Looks like Linux and Cisco APIs in XE or above is now the requirements.
Excellent follow up from your part 1
Thank you.
Great Blog, thank you
Thanks!!!
The new ways of integrating componets in the network are mind boggeling!
Every time I learn something new I feel a bit mind boggled. But container networking isn’t any more mind boggling than learning BGP, Frame Relay, or any other new technology that I have had to along the way. And less boggling than some. I’m looking at you multicast routing and QoS 🙂
You are an inspiration Hank!
Interesting reading, thanks for sharing.
Lots to digest especially as more Cisco products (anything Webex related) are now utilising Docker under the hood, Its great to be able to gain a better insight/understanding on how it all works…
I’ll be heading back to these blog series a few times to go though it again and understand it better…
Thanks Philip. Indeed, Docker is becoming a pervasive technology in all areas of IT. Having an understanding of how it works helps build confidence when working with new technologies.
Very useful, thank you for your time and effort.
Very very useful!!
great info!!
I would like to be successful in my life with your helping. Nice one
Great Learning Content
Great, thanks for sharing
Nice one as always @Hank, I am keen to if we take this to the next level and release a dockerized router or swich 🙂
Thanks. I’m curious myself on whether we’ll see significant need and desire for something akin to a traditional router/switch to replace the underlying Linux networking concepts that containers rely on. I could probably debate either side of that question. Time will tell!
I don’t fully understand this concept in terms of L2 and L3 encapsulation at the hops from the source container to the destination IP address. If the ICMP packet from a container isn’t captured on the ens160 interface, would a payload from a container sent to the ens160 interface reach the ens160 interface as a frame, after Linux networking processes the packet?
I agree it doesn’t seem like it should be the case, but as we saw in my testing above in the section “A ping in the dark…”, pings to the IP address assigned to the ens160 interface on the host are NOT captured on the ens160 interface.
I think about it this way.
Capturing traffic on an interface is done somewhere just before/after the traffic is received/sent at the interface. So it happens “below” the IP layer where ICMP is processed.

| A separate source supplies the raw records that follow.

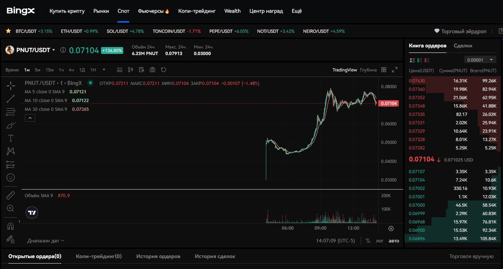This screenshot has width=503, height=269.
Task: Toggle auto price scaling with авто
Action: coord(393,241)
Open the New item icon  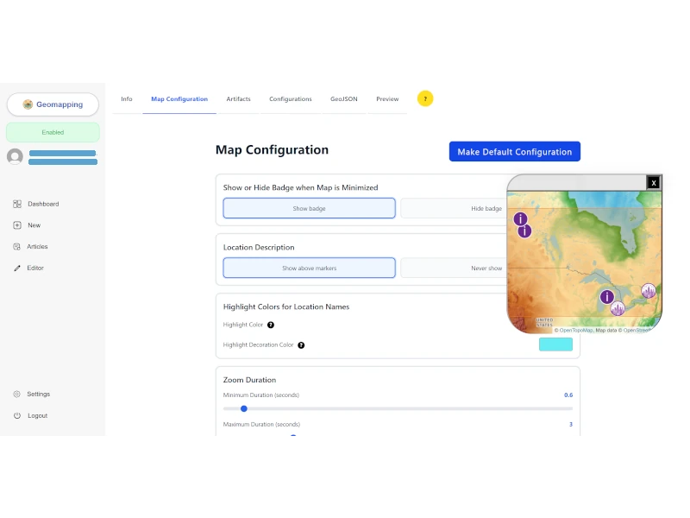18,225
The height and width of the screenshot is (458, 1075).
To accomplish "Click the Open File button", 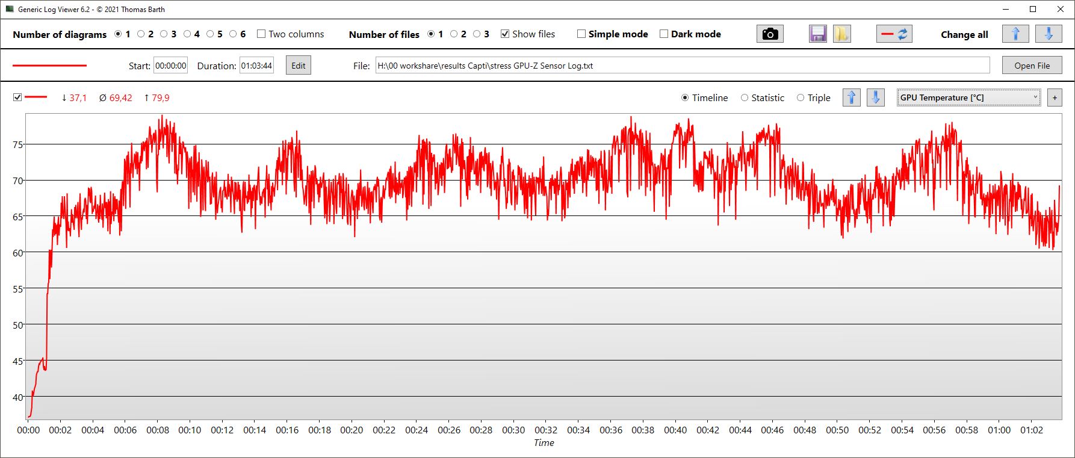I will coord(1032,66).
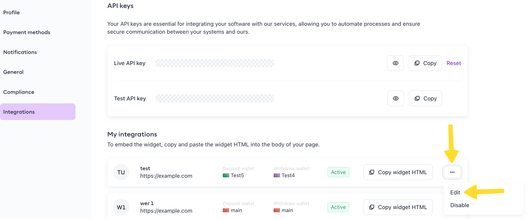The height and width of the screenshot is (219, 529).
Task: Click the TU avatar icon
Action: click(121, 172)
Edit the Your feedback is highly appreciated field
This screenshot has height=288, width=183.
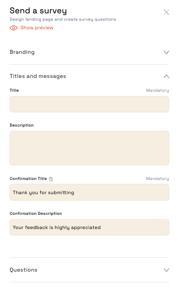click(x=89, y=227)
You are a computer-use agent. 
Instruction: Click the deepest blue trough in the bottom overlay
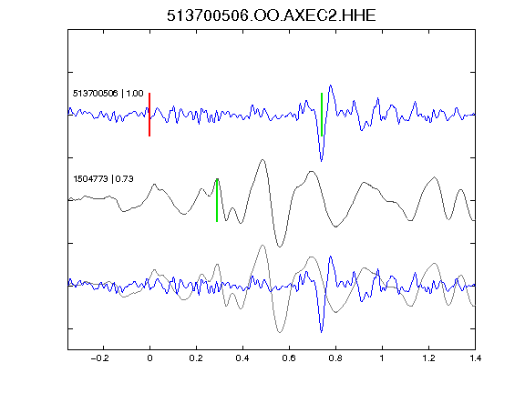pyautogui.click(x=322, y=332)
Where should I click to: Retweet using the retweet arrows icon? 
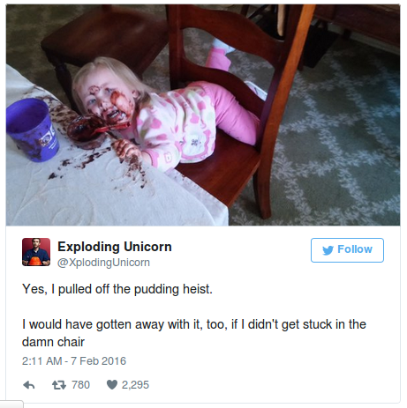59,385
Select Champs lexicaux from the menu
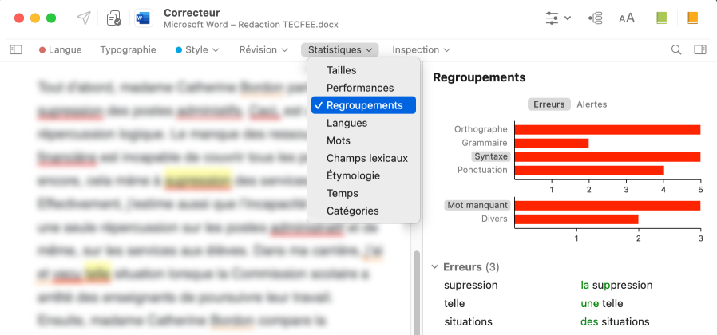The height and width of the screenshot is (335, 717). point(366,158)

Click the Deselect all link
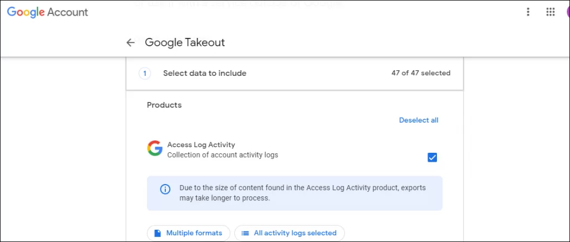(x=419, y=120)
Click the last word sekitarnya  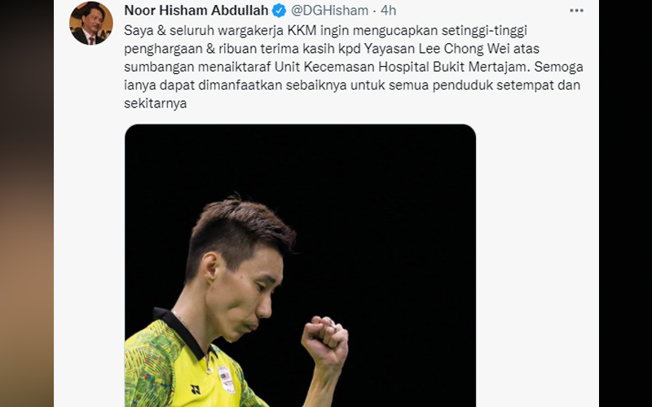point(155,103)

Because Linux networking can process the ICMP packet, and send the reply, without needing to send it “down the stack towards the actual interface” it never makes it to where tcpdump is processing traffic for capture.
Using your terms of packet/frame – the ICMP “packet” is never encapsulated in a L2 “frame” at the ens160 interface to be captured.
Hopefully that helps you understand it better. I’m forever fascinated by the low level processing of how traffic flows. It isn’t always relevant in day to day work and network engineering, but it can certainly help you understand things better when you need to really get dirty in troubleshooting something.
If packets from C1 were sent to Host 01, then as packets they would egress the ens160 interface?
Yes, that is correct. Any traffic destined to another host will egress the ens160 interface and be picked up and visible in packet captures. You can see this difference in the blog post section called “Pinging beyond the gates… er host”.
Very comprehensive, will need to re-read it to fully digest – Thank you!
Well presented. Thanks.
Great intro, I need to dive more into containers soon!
Great blog, thank you for sharing!
Great read love the way you break it down. Thanks.
That is the good guidance.
Great information. This helped me out a lot.
Great information, Thanks!
Thank you !
Saved to my bookmarks.. Thank you!
Bookmarked for future reference.
Great information, thanks for sharing!